三津浜というちょっと入ったところなのですが、伊豆の入り口とは思えない程の美しさ。
海の水と景色が。

去年初めてこの地に来て、海原の先に見える富士に参加者一同感動して、同じ構図で写真を撮ったのを覚えています。
そして今年もまた。富士山は変わらず圧倒的であります。


昨年は沼津を出、東京に帰った途端に訃報が入り驚いたものでした。
二十五年の長きに渡り通っていた大塚『江戸一』の女将さんが亡くなってしまったのです。
名物女将で雑誌等にもとりあげられていたから逸話も多く、また事実その通りのひとで、わたくしを含めお客連中よく叱られておりました。
20代から通っていたこともありかなりワガママを通していました。
お小言が続くと、時には「うるさいババァ!」などと噛み付いてみたり、もう二度と来ないからな、と啖呵を切ってみたり…要するに甘えてたのですね。

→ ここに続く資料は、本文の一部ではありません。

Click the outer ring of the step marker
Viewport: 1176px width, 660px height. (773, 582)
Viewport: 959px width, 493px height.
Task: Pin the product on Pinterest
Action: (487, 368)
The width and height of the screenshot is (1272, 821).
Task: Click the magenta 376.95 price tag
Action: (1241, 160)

そんな罵倒と謝罪を幾度も繰り返してゆく中、次第に東京の母として慕い、「おかあさん」の方も息子同様に接してくれるようになりました。
娘さん(若女将)夫婦の子供の玩具や洋服のお下がりがたくさん我が家に来たものです。


岩手の出で最初は酒屋だったといいます。
苦労されて『江戸一』を江戸前の居酒屋四天王とまで呼ばれるまでに仕上げたのです。

飲みすぎは元より、女性だけの入店も嫌い、女性のおしゃべりにも一言ありました。
飲まずに会社の愚痴ばかりを並べる背広組を追い出し、焼魚の食べ方が汚い、とやり直しをさせられたり。
それでいて、酒飲みの心根はわかっていたようで、ささくれだった心と共に暖簾をくぐる夜は、何も言わず黙って呑ませてくれるのでした。
もっとも徳利12本くらいが限界でしたけど。

クリスマスの夜がお別れの日でした。
柩も担がせてもらい、好きだった司牡丹を残されたもの達で盛大に空け、
あぁ、もう思い残す事はないでしょうか。

いえいえ一年経てばまた思い出すのです。
人の死というものは本当に不可思議なものです。
中野フクさん。
もう一度あのカウンターの端で笑い合いたいです。